Before answering your questions, it's worth noting that I tried fitting instruction_difficulty in many different sensible ways, and it made nearly no difference in the final results. So, I see this as a simple but useful feature for the GLM. In particular, none of the properties of the LC AlpacaEval depend on how the instruction_following feature is fitted. Properties come from the multiplication by ψ_m - ψ_b. Even using random features would maintain all the desired properties, although the correlation with LMSYS decreases in this case from 98% to approximately 95%.

  1. Here's a notebook for computing instruction_difficulty. Concerning your question about "Can this be interpreted as first training the GLM on all models in the leaderboard to estimate it," the answer is "not quite" because the (ψ_m - ψ_b) factor is set to 1. This is because jointly training a multiplicative term makes the problem much harder to optimize (not convex).
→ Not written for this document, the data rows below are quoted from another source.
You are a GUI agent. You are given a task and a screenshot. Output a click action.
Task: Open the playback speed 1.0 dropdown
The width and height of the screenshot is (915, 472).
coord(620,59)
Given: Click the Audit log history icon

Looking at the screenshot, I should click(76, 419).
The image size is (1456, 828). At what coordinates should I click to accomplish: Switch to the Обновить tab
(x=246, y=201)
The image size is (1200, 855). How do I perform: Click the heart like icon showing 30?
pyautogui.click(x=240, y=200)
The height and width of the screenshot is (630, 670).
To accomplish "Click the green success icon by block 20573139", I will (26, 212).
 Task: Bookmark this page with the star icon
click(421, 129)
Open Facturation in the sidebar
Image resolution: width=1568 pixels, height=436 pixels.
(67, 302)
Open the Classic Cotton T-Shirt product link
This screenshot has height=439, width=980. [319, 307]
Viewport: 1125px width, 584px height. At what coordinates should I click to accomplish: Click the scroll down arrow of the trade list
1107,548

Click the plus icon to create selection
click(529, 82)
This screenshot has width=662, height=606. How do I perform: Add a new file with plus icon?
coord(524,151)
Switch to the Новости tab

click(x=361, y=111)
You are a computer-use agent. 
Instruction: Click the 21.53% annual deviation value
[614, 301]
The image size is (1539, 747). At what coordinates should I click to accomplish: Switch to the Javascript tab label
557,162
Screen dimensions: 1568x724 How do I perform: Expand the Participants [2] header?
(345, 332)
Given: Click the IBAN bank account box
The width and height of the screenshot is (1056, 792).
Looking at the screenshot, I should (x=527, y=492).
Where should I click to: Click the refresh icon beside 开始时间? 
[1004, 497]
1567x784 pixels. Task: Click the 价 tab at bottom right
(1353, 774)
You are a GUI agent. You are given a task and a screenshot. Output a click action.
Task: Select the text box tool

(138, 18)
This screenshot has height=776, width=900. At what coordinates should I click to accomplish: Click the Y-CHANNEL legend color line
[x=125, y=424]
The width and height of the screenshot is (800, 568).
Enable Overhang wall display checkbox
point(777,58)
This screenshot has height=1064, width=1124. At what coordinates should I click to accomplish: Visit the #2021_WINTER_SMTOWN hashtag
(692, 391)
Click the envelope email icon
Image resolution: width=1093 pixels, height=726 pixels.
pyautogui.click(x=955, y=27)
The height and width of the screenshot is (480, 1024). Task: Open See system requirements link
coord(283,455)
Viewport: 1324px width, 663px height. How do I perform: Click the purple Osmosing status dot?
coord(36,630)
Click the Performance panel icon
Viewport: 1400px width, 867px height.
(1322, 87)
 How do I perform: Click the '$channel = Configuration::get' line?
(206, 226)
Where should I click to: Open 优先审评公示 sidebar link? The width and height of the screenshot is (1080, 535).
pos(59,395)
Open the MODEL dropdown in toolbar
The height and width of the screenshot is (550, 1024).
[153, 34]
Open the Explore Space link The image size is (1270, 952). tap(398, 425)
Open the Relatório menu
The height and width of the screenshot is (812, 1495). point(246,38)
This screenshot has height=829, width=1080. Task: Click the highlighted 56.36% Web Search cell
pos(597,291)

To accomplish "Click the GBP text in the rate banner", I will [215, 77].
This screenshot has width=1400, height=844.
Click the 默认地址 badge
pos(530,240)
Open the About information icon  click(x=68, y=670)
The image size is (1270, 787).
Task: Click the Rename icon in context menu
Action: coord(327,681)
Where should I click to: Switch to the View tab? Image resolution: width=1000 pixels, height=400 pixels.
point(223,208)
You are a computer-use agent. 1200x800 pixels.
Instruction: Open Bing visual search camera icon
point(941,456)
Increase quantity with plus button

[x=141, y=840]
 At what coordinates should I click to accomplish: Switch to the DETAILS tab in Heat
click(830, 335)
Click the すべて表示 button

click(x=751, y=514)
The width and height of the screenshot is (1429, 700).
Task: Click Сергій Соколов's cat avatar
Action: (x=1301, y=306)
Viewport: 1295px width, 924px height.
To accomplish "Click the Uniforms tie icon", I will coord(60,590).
So we first fix (ψ_m - ψ_b) and train instruction_following, and then do the opposite to make the problem convex and possible to fit each model independently.
  2. There are two ways of computing the score with a different baseline. The first is to use the GLM to predict the preference that the LLM-judge would have preferred as shown in figure 5 of the paper. You can do that easily using --metric_kwargs "{'baseline':'Meta-Llama-3-8B-Instruct'}". The second is to actually annotate using a different baseline, i.e, using --reference_outputs. Ideally, you would indeed either refit or remove the instruction_difficulty term and either remove or change the regularization term towards GPT4 baseline. Given what I said above about instruction_difficulty being simply a good feature, I would suggest keeping the same instruction_difficulty but removing regularization using --metric_kwargs "{'glm_name':'length_controlled_noreg'}". To remove both instruction_difficulty and regularization you can use --metric_kwargs "{'glm_name':'length_controlled_minimal'}".
  3. As mentioned by @zhouku92, this corresponds to "additional weak regularization on ϕ_mb". In particular, it regularizes ϕ_mb closer to zero. As mentioned in the paper, this has nearly no effect on average case models but avoids adversarial problems where someone submits a model where all outputs that are not preferred are trimmed down to a few characters while the other ones are kept. The GLM learns a very large ϕ. If you are not building a leaderboard that people might try to game, I would drop that for simplicity. To see the effect of having that, try replacing metrics, models = disjoint_optimization_(lb, df, df_lb, formula=formula, regularize_to_baseline_lambda=0.2) with metrics, models = disjoint_optimization_(lb, df, df_lb, formula=formula) in the notebook (i.e., remove the regularization) and you will see that basically only the adversarial metrics change.

All make sense, thank you very much!